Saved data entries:
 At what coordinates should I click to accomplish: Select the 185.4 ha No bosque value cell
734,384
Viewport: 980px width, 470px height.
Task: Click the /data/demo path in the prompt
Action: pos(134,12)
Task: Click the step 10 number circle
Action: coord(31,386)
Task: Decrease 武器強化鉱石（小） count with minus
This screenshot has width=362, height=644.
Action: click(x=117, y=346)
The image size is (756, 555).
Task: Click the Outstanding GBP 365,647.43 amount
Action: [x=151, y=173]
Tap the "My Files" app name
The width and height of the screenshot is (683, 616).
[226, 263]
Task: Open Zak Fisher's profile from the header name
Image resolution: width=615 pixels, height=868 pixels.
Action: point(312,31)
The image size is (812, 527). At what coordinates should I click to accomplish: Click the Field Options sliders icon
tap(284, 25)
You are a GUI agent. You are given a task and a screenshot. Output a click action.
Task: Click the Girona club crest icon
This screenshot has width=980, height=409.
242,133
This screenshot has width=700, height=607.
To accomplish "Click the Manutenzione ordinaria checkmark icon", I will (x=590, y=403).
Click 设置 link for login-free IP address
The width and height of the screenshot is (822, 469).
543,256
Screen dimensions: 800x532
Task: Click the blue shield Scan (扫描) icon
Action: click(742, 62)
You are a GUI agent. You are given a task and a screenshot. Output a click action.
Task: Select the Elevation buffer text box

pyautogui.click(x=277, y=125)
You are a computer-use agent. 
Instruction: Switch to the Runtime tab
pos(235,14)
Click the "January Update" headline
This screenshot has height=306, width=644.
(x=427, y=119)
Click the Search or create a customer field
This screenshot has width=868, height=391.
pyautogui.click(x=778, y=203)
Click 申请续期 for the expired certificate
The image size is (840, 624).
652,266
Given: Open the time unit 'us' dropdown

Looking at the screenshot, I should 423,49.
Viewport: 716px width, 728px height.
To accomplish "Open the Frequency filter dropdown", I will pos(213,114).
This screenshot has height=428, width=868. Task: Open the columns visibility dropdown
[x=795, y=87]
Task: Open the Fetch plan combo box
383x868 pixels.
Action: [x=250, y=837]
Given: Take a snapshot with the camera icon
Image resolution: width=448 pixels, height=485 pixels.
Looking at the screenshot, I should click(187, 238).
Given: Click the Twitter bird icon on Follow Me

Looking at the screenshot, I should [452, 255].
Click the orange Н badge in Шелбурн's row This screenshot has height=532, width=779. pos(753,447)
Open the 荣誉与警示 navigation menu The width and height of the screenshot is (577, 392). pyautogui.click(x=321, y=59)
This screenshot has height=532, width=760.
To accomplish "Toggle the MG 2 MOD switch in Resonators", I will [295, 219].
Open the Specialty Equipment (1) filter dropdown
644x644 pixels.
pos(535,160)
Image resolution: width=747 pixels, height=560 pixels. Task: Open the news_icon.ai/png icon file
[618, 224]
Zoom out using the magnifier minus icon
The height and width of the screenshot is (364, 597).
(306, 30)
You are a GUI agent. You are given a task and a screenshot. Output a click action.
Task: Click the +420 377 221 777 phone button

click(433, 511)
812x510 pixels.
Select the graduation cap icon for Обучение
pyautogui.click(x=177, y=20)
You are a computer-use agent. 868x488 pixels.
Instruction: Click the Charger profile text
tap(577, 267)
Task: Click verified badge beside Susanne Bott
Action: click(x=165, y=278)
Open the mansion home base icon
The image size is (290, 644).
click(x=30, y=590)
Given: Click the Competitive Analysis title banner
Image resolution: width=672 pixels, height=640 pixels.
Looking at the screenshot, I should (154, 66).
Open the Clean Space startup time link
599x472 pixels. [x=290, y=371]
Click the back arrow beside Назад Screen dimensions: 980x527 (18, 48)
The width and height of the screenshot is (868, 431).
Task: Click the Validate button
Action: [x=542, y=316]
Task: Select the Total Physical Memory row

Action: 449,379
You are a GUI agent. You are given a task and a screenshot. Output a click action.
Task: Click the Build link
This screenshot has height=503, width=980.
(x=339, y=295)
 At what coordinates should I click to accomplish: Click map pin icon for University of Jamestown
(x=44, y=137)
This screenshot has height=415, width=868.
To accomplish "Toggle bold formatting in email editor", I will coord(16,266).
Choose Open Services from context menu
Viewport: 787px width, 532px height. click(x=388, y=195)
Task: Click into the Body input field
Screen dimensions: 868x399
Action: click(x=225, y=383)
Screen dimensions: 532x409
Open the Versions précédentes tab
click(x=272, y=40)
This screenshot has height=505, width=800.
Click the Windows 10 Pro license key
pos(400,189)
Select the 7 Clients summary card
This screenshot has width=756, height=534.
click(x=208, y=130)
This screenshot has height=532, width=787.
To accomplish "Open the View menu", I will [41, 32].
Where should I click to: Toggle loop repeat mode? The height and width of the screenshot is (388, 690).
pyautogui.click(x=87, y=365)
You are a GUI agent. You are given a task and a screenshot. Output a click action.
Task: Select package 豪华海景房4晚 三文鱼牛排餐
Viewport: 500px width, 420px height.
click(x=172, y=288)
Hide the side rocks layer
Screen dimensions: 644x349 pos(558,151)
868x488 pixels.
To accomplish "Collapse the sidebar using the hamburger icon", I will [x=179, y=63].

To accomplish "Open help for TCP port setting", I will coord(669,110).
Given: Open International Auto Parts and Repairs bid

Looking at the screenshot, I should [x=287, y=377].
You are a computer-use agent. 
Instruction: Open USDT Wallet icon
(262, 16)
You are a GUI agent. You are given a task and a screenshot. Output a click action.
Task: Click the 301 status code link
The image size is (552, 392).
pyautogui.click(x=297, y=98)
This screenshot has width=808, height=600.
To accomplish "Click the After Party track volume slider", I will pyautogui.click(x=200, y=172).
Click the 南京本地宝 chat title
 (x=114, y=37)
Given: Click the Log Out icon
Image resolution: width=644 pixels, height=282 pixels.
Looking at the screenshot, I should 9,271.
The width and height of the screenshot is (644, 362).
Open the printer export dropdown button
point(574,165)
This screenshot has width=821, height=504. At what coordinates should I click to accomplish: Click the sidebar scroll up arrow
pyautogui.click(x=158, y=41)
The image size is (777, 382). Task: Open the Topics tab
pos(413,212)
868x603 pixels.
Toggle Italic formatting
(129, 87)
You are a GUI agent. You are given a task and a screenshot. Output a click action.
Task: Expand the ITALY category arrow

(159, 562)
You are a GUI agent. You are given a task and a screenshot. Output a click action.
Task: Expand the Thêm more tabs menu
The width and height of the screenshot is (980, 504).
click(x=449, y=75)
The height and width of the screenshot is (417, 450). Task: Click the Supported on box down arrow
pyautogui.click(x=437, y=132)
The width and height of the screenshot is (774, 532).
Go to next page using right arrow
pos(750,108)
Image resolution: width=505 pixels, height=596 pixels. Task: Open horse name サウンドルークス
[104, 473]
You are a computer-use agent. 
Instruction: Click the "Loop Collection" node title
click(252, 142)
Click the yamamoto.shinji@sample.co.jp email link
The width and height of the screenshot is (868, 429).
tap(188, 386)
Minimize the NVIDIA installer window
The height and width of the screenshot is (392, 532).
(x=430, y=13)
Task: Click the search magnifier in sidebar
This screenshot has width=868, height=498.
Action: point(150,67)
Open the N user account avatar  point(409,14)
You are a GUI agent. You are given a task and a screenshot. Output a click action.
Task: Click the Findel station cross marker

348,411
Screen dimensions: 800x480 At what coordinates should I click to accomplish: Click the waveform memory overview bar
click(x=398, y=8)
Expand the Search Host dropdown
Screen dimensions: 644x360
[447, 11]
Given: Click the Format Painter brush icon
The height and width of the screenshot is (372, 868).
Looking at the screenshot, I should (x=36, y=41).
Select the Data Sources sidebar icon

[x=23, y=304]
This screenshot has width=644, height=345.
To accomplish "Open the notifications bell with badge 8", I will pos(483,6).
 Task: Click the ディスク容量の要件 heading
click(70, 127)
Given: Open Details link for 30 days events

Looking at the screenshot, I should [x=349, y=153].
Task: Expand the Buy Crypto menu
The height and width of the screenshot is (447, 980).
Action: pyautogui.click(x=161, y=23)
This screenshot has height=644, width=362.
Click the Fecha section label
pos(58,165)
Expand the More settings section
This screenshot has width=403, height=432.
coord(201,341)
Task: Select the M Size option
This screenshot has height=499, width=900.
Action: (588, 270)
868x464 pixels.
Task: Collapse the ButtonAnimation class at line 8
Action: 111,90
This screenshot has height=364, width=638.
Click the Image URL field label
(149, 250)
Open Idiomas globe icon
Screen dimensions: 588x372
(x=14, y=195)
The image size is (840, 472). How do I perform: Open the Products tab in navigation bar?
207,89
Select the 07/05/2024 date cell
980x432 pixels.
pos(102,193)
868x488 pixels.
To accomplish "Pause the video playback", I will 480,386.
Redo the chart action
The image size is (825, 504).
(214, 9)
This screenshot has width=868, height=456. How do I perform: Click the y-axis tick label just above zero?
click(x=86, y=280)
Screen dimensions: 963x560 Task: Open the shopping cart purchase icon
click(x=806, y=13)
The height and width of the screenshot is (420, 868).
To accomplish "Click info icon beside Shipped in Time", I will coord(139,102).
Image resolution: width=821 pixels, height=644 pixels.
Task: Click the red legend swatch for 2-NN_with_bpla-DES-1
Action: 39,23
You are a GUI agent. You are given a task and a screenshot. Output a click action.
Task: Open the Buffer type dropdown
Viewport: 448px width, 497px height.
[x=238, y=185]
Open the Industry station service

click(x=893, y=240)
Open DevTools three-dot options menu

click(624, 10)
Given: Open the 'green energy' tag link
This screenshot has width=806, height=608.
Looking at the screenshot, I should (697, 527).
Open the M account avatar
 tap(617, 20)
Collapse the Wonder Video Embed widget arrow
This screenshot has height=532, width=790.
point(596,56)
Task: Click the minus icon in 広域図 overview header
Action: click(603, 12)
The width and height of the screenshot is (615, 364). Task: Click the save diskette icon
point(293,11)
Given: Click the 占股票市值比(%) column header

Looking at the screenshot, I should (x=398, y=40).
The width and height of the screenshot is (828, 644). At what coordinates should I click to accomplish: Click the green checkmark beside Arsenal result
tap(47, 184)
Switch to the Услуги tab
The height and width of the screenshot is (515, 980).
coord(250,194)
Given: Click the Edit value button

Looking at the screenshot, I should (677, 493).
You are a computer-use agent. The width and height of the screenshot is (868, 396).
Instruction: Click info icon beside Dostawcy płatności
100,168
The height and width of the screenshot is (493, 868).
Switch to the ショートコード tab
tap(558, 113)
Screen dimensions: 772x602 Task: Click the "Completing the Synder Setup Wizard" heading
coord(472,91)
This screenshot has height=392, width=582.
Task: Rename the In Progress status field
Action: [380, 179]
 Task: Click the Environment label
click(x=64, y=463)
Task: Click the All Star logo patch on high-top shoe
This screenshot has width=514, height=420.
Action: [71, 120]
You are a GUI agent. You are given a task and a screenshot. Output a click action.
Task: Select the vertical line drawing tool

### WHAT YOU NEED TO DO
A copy of each line in the data above that holds the string "magnifier" is needed.

### THE COMPLETED TASK
Zoom out using the magnifier minus icon
Task: Click the search magnifier in sidebar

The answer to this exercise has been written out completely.